Blogs, online forums and emerging communications tools like Twitter make it just as easy for customers to punish companies as to give them props.
Their wide-open and highly public nature is why so many companies continue to struggle with social media channels, as I wrote last spring. In that post, I cited a so-called Web riot that occurred when digg.com attempted to censor some user comments.
More than a year later, a growing number of companies are beginning to heed the lesson. ABoston.com story quotes Forrester Research analyst Josh Bernoff, author of "Groundswell":
We're in a world where one person, by their actions, can make a company look bad, and it can get echoed and amplified over and over again. The power has shifted, [so] that big companies now have to be worried about one individual with a microphone called a blog.

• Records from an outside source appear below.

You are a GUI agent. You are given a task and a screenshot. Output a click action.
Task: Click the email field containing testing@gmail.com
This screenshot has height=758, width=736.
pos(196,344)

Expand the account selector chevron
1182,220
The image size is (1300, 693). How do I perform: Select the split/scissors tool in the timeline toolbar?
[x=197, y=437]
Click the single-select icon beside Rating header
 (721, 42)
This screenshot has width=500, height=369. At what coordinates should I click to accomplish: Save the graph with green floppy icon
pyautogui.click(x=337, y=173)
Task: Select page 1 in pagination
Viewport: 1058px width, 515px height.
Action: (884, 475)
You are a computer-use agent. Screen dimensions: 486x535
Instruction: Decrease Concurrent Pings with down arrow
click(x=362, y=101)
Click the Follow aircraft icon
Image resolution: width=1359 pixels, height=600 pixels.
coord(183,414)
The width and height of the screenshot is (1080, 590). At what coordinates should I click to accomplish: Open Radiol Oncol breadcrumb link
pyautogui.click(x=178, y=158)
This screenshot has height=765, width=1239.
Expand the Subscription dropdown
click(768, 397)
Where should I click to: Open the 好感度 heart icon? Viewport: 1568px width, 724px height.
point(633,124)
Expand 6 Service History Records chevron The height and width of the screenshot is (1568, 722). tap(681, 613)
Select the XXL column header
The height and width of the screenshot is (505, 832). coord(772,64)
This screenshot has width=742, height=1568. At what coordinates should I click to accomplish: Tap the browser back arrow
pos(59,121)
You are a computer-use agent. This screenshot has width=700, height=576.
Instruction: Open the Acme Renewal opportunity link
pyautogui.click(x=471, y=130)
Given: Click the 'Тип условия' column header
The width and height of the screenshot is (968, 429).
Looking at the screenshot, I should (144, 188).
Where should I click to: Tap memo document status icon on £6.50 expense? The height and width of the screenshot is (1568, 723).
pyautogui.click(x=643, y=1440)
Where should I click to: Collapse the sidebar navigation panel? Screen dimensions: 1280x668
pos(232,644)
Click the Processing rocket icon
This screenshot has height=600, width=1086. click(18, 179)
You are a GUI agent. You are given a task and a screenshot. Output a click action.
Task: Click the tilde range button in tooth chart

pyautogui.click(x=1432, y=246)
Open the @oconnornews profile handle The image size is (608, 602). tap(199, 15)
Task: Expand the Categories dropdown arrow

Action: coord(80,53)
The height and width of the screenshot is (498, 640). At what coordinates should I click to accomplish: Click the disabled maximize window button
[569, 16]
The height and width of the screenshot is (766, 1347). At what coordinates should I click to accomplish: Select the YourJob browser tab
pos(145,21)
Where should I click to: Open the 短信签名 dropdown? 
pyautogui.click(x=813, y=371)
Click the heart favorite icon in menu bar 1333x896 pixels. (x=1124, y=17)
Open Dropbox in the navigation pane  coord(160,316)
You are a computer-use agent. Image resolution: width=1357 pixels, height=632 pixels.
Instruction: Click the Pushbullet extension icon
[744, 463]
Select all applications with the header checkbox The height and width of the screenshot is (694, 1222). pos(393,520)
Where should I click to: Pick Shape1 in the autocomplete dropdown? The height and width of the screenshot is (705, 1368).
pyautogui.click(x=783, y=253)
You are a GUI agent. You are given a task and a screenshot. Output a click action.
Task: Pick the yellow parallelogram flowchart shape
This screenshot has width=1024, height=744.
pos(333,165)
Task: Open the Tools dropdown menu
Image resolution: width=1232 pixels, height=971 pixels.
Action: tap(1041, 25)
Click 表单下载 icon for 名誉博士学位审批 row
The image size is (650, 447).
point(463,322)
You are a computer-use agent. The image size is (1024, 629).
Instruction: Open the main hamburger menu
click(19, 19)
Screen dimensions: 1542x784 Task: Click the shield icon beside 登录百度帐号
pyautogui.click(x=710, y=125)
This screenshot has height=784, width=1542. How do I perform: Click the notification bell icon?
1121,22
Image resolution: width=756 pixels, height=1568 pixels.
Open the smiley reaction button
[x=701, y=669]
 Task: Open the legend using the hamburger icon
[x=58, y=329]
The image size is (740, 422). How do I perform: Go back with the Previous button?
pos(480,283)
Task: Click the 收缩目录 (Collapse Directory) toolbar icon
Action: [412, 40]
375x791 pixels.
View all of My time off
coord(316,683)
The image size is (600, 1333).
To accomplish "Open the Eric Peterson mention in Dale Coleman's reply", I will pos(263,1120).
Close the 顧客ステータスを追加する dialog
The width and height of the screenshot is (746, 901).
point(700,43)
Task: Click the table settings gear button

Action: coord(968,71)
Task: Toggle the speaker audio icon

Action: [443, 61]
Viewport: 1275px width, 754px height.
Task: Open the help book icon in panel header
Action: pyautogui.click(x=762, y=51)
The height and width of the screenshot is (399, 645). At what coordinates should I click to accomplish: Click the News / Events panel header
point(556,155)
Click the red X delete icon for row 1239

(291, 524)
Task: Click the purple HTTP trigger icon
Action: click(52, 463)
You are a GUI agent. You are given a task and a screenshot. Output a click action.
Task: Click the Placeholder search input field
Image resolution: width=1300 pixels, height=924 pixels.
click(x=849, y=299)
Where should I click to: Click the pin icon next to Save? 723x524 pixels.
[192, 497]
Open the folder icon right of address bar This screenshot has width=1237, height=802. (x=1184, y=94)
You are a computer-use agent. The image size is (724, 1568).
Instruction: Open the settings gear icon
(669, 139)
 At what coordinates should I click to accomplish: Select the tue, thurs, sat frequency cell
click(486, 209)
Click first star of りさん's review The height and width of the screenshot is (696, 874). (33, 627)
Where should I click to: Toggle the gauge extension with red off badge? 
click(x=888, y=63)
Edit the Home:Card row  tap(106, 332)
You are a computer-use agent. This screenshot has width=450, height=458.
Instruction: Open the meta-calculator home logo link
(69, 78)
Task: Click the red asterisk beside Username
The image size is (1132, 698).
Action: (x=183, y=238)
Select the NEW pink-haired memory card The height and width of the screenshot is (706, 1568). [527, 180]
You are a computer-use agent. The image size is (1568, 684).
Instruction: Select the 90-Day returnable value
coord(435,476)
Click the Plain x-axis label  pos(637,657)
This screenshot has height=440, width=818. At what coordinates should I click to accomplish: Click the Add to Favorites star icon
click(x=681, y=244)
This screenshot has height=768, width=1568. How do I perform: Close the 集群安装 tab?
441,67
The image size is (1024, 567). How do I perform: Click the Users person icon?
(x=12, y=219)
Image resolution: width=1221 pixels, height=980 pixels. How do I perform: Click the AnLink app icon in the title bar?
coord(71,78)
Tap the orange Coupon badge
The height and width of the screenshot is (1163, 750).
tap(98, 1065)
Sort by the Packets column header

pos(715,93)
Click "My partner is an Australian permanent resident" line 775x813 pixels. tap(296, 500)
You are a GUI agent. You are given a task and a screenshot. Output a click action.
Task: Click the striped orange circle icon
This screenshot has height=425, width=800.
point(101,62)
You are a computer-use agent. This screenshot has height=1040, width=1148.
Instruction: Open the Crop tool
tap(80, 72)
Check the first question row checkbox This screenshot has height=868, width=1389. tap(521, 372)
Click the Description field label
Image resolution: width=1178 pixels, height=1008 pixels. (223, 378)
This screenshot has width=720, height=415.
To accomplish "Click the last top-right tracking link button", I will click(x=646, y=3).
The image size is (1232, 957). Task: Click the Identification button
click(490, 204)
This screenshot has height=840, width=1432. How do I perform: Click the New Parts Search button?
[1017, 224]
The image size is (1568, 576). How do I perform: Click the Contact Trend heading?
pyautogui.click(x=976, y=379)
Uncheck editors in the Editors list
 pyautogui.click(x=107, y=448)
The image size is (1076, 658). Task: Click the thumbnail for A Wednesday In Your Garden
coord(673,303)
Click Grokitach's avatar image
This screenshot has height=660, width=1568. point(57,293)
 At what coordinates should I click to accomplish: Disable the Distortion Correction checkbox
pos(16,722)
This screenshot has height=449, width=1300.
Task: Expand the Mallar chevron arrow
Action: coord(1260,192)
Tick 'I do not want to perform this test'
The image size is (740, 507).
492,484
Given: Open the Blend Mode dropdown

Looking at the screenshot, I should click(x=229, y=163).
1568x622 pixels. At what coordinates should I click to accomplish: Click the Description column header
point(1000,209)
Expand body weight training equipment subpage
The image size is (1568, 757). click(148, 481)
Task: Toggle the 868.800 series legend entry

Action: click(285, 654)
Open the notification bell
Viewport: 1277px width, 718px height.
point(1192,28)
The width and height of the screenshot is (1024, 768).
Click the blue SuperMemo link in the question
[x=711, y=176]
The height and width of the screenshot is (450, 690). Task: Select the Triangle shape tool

(You'll have to submit to a free registration process to read the Boston.com piece, but I think it's worth it.)
The phenomenon has led some companies to hire folks specifically designated to deal with buzz in the blogosphere and other social media channels. Southwest Airlines, for example, employs a chief Twitter officer to track Tweets and monitor a Facebook group, as well as another worker responsible for the company's image on other sites such as YouTube and Flickr and a representative who fact-checks blogs and interacts with bloggers.
Continental Airlines appeared to be taking a similarly proactive tack when I wrote about it last summer, with a marketing director who became somewhat of a customer service hero because of his willingness to address complaints on Flyertalk and other online forums. He even sets up face-to-face meetings with customers at gatherings around the country.
In what may be more than mere coincidence, Southwest is near the top of J.D. Power & Associates' customer service rankings for airlines (behind JetBlue Airways) and Continental was the No. 2 legacy airline (behind Alaska Air), reports Forbes.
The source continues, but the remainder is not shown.